### WORK REQUEST:
Please reproduce verbatim the lines below, from the first through the one with "Choose the laptop".

____ DATASET RECORDS

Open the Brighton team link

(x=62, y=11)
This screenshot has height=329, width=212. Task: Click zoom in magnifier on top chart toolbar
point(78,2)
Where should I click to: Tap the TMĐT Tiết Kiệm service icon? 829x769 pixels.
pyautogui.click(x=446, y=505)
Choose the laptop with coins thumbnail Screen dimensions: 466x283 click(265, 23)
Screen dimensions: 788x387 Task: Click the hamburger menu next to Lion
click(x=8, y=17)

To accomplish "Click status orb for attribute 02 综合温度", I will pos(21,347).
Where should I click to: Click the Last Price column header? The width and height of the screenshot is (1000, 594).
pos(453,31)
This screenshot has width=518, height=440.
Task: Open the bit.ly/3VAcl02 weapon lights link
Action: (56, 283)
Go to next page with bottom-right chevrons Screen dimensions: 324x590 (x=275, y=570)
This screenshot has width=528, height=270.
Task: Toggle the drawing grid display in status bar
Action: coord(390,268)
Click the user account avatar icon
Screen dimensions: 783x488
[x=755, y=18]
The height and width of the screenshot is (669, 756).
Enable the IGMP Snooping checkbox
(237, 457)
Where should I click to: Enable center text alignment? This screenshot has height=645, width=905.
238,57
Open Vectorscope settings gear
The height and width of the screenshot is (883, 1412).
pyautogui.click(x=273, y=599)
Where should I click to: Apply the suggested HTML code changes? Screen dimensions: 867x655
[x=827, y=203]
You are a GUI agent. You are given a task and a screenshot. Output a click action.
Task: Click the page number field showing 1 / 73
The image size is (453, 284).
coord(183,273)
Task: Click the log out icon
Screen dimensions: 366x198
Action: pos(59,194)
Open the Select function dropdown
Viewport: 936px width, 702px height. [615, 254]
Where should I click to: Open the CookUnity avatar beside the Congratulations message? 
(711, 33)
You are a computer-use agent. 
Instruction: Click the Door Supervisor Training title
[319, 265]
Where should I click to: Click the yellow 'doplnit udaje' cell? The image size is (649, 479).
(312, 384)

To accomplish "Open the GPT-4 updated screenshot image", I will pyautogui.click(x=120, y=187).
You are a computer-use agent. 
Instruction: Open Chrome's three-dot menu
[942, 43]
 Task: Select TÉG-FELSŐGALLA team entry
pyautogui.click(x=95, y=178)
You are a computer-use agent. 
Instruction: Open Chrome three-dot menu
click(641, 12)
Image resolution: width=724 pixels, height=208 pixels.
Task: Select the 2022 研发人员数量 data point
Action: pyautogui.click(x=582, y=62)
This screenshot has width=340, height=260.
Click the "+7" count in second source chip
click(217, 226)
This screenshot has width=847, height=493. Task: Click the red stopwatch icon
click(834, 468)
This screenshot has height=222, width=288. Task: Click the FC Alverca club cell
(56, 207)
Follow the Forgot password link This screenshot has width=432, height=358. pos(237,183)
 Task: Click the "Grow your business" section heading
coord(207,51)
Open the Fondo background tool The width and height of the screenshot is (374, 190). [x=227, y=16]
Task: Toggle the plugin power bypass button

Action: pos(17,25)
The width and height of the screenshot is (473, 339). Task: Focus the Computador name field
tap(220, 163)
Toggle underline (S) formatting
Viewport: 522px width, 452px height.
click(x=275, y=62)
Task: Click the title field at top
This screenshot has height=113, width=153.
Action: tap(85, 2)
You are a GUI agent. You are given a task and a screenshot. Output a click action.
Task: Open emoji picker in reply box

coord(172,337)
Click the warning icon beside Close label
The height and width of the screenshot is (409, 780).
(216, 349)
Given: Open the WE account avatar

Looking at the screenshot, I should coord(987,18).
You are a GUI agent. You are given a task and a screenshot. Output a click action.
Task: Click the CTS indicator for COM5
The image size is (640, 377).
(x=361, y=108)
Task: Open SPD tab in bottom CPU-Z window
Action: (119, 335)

________

### ANSWER FOR THE TASK:
Open the Brighton team link

(x=62, y=11)
This screenshot has height=329, width=212. Task: Click zoom in magnifier on top chart toolbar
point(78,2)
Where should I click to: Tap the TMĐT Tiết Kiệm service icon? 829x769 pixels.
pyautogui.click(x=446, y=505)
Choose the laptop with coins thumbnail Screen dimensions: 466x283 click(265, 23)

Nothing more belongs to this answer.